Opinião

Literatura

O Factor Humano, de Nuno Martins

O Factor Humano, de Nuno Martins, é um ensaio raro. Não apenas porque se trata de um ainda jovem autor, Nuno Martins tem 45 anos, pertencendo, portanto, à geração do pós-25 de Abril, mas capaz de uma análise arguta e sensível, sob uma visão contemporânea da realidade portuguesa hoje, ou seja, não contaminada pela memória dos anos de resistência e luta contra a ditadura salazarista/caetanista.

Nuno Martins nasceu, viveu e estudou em plena democracia, conheceu a liberdade de viajar, de ler, de ver, de sentir, de escolher caminhos, amigos, lugares. De reflectir sem amarras, sobre um espaço, este país e suas gentes, de o sentir pulsar generoso e límpido, derivar livremente, de o saber ingrato, distraído, vulgar, a tropeçar no lixo mediático, a inverter valores de solidariedade, a transformar anódino e paulatinamente, o Nós colectivo de Abril, as esperanças que os dias levantados de Maio e Março representaram para que pudéssemos almejar, com o povo miúdo deste país desigual, um futuro amplo e justo, num Eu alienado e mesquinho, perdido na voragem dos dias da usura e do consumismo larvar, da devassidão, do retrocesso civilizacional, do racismo, da violência gratuita.

O Factor Humano, de Nuno Martins é um retrato lúcido e substantivo de uma geração que não é de esquerda nem de direita, mas de Centro Comercial, diz-nos o autor com acutilante humor, para logo citar Gramsci em mais séria análise: Eu odeio os indiferentes. Este livro de Nuno Martins é, assumidamente, sobre a indiferença, um corajoso manifesto contra o cinismo e o oportunismo que estrangula os nossos dias, contra a civilização das desigualdades, que tudo desbarata em nome de um único e desumano objectivo: alcançar o poder e submeter o Outro, os Outros, tirar vantagem de uma função que já foi nobre, que já esteve nos sonhos dos homens que fizeram Abril, que lhe abriram as portas e as janelas da claridade e da lisura: o poder como essência ética, como modo de servir o bem-público, como desígnio colectivo. O sonho de um país limpo e justo, a utopia possível.

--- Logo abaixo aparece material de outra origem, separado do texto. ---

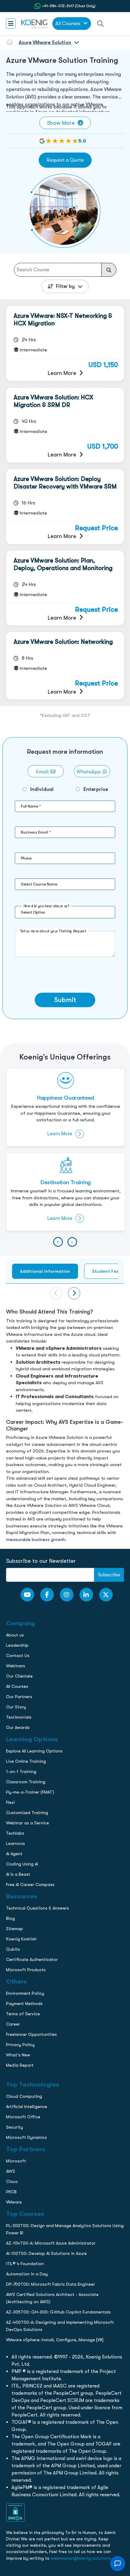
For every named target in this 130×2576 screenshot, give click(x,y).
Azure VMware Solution (45, 42)
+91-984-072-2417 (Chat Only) (69, 6)
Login (65, 522)
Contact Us (14, 442)
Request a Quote (65, 160)
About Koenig (16, 404)
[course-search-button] (108, 270)
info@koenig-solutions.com (68, 498)
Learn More (62, 373)
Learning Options (20, 430)
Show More (61, 123)
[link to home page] (34, 23)
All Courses (68, 23)
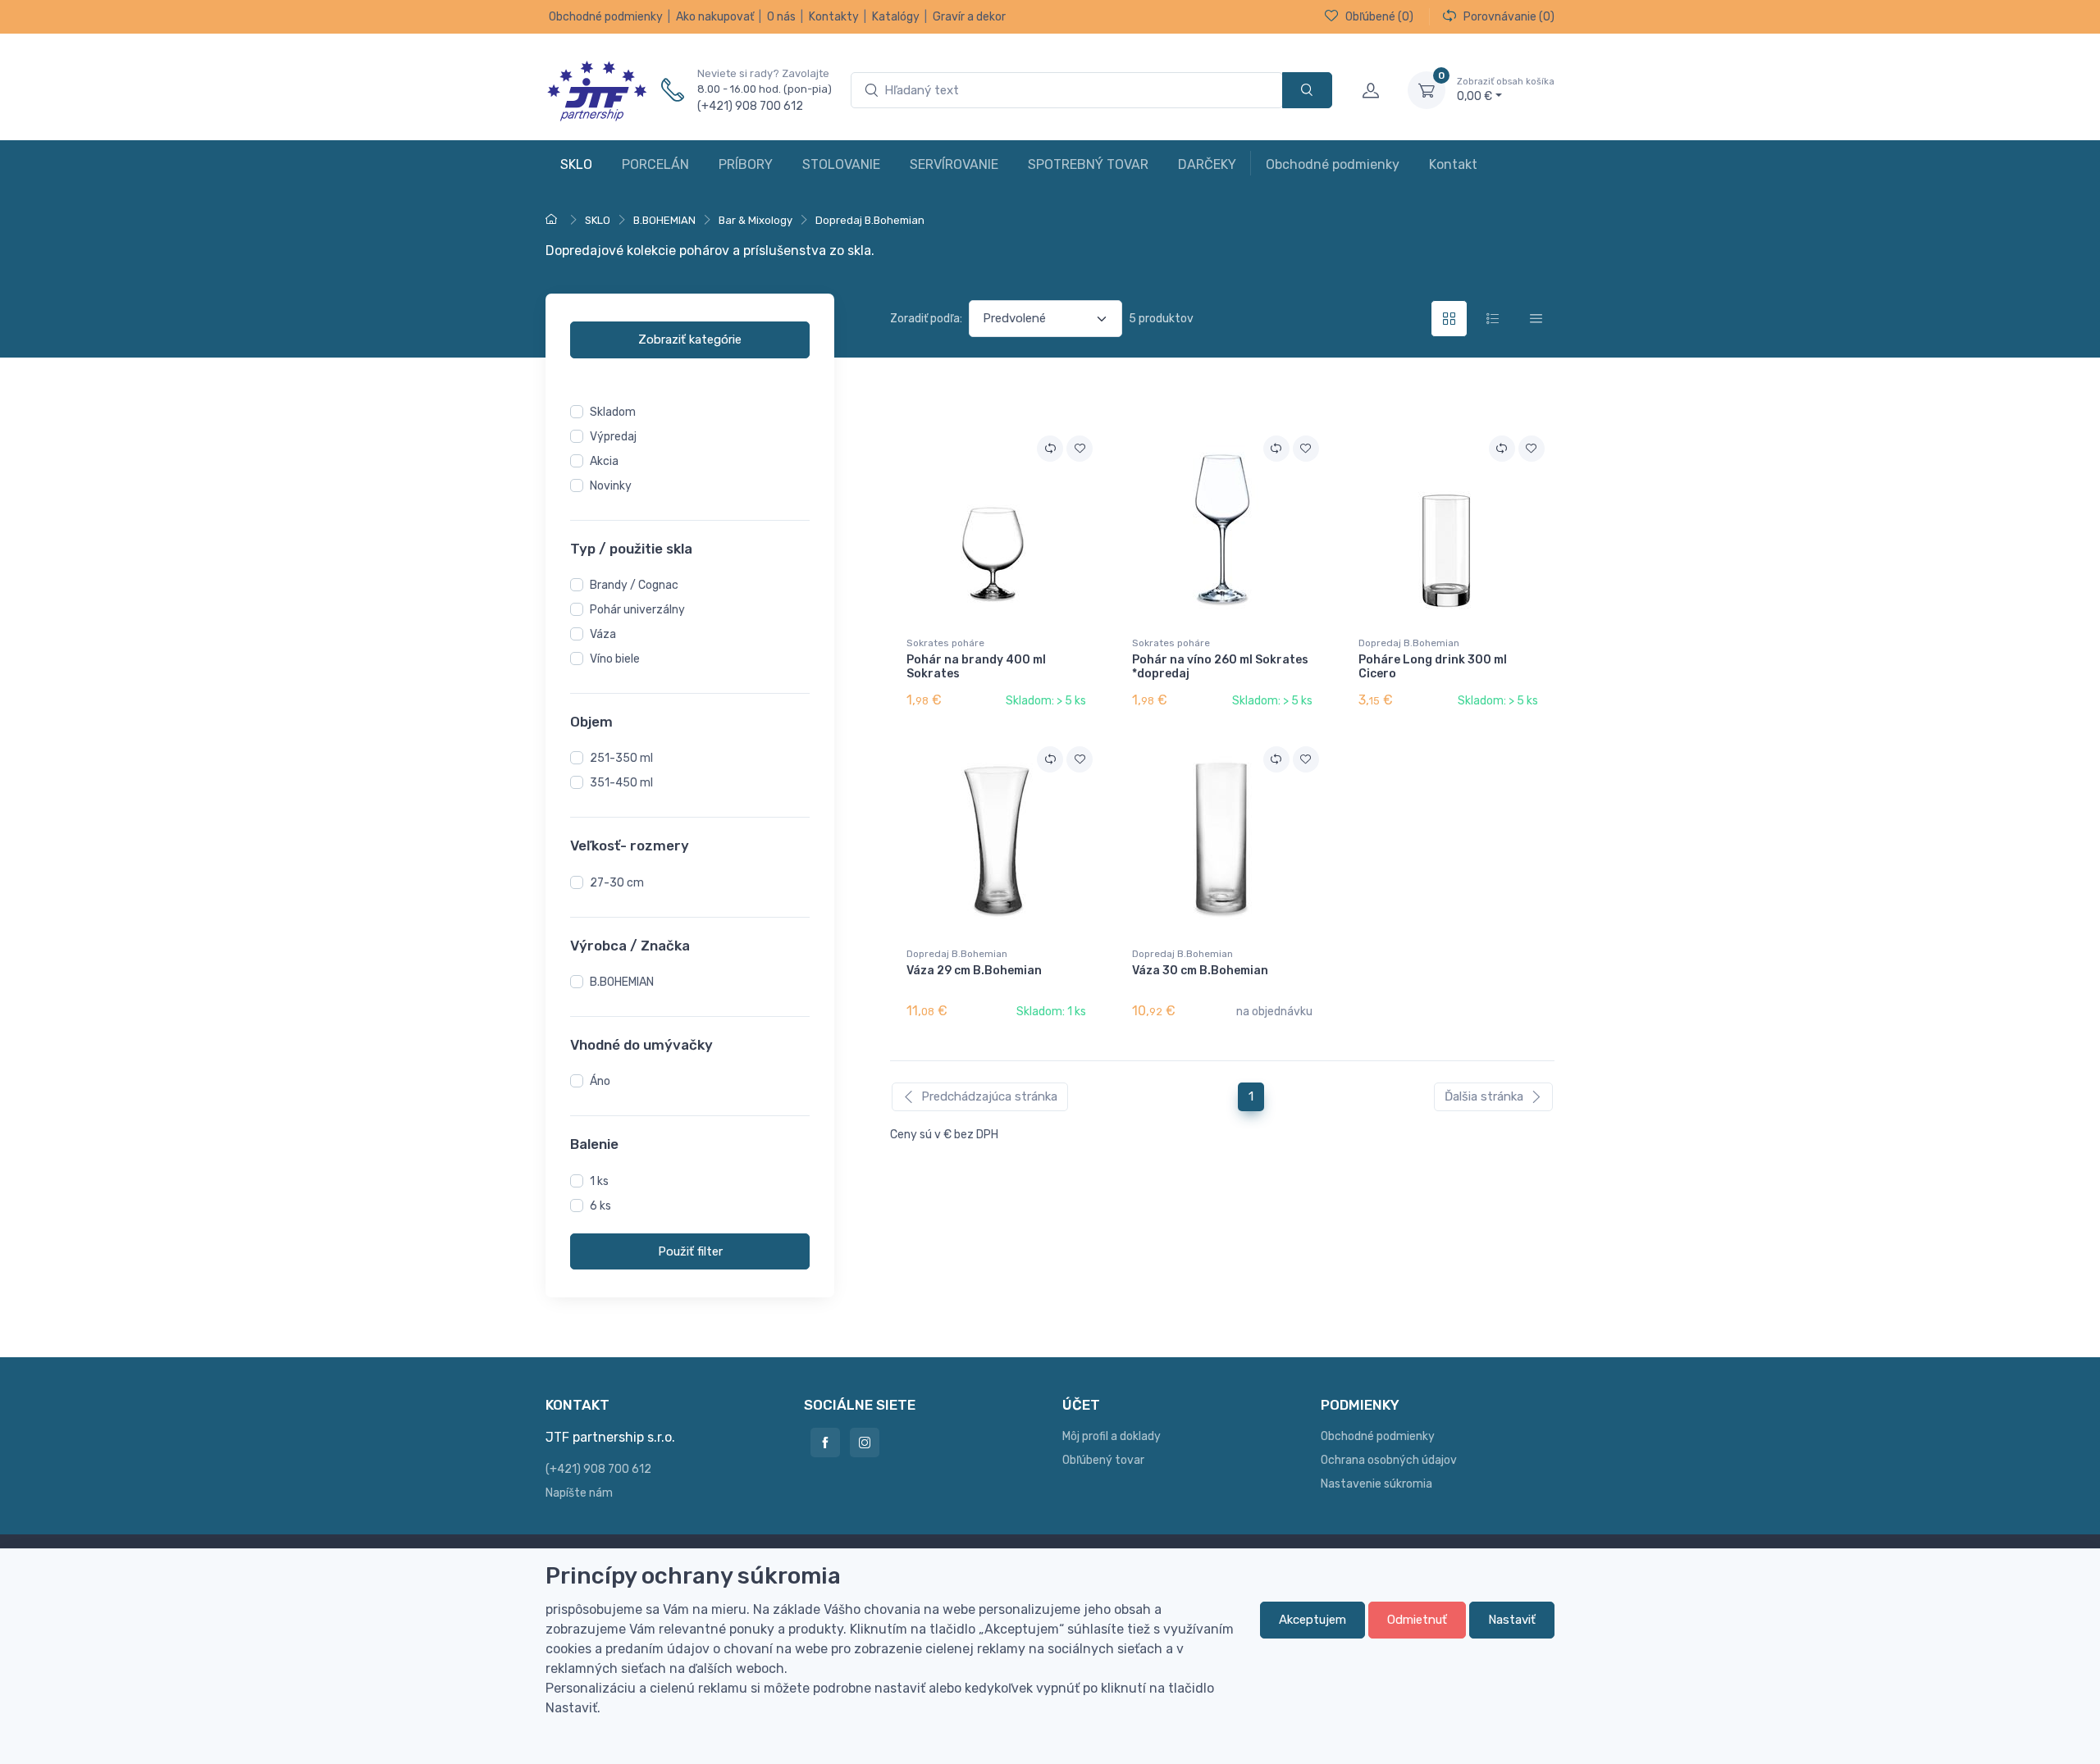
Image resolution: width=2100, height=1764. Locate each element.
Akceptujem (1312, 1619)
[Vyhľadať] (1307, 90)
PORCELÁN (655, 164)
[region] (690, 622)
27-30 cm (617, 883)
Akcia (604, 461)
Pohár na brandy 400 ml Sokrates (976, 667)
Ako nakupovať (715, 17)
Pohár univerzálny (637, 610)
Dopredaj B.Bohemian (1408, 643)
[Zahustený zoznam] (1536, 318)
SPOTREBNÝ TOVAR (1088, 164)
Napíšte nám (579, 1493)
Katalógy (896, 17)
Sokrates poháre (945, 643)
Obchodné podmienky (606, 17)
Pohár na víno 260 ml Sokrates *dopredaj (1220, 667)
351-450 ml (621, 784)
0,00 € (1505, 89)
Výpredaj (613, 437)
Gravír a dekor (969, 17)
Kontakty (834, 17)
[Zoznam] (1492, 318)
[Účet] (1370, 90)
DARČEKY (1207, 164)
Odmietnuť (1417, 1619)
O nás (781, 17)
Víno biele (615, 659)
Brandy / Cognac (634, 585)
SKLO (576, 164)
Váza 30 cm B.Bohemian (1200, 971)
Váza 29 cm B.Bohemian (974, 971)
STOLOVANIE (841, 164)
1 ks (599, 1181)
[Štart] (554, 220)
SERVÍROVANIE (954, 164)
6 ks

O liberalismo não é neutro, atrela-se a um programa global de conformismo e subjugação dos incautos, a sua agenda é a exploração sem freio nem medida.

Os grandes nomes da cultura contemporânea, os que melhor souberam pensar o século XX e os seus temores, e os que atravessaram este século de brumas e sobressaltos, estão presentes neste ensaio de Nuno Martins, convocados pelo autor para com ele e com os seus leitores, nos ajudarem a abrir clareiras nesta estrumeira que nos tenta cegar e em que este século parece querer arrastar-se, sob a sombra aterradora de um holocausto nuclear, que já não é apenas retórico, que o ameaça. A direita mais violenta, a que não olha a meios para impor a sua imperial vontade, está no poder em grande parte do mundo ocidental e, em Israel, vem tentando, em discursos de ódio e desespero, intimidar-nos quanto a essa possibilidade. Este O Factor Humano, de Nuno Martins, diz-nos, invetivando a farsa cínica deste pequeno mundo, que há quem esteja atento, quem tenha percebido a estratégia que lhes comanda os gestos e a narrativa, a eles se oponha e desmascare, com as armas do pensamento e da razão, da arte e do humanismo.

Um fulgido e indispensável livro, que nos alerta e questiona, de forma inteligente e culta, sobre os tempos sórdidos e rapaces que vivemos.

O Factor Humano, de Nuno Martins, Edição Fénix/2024.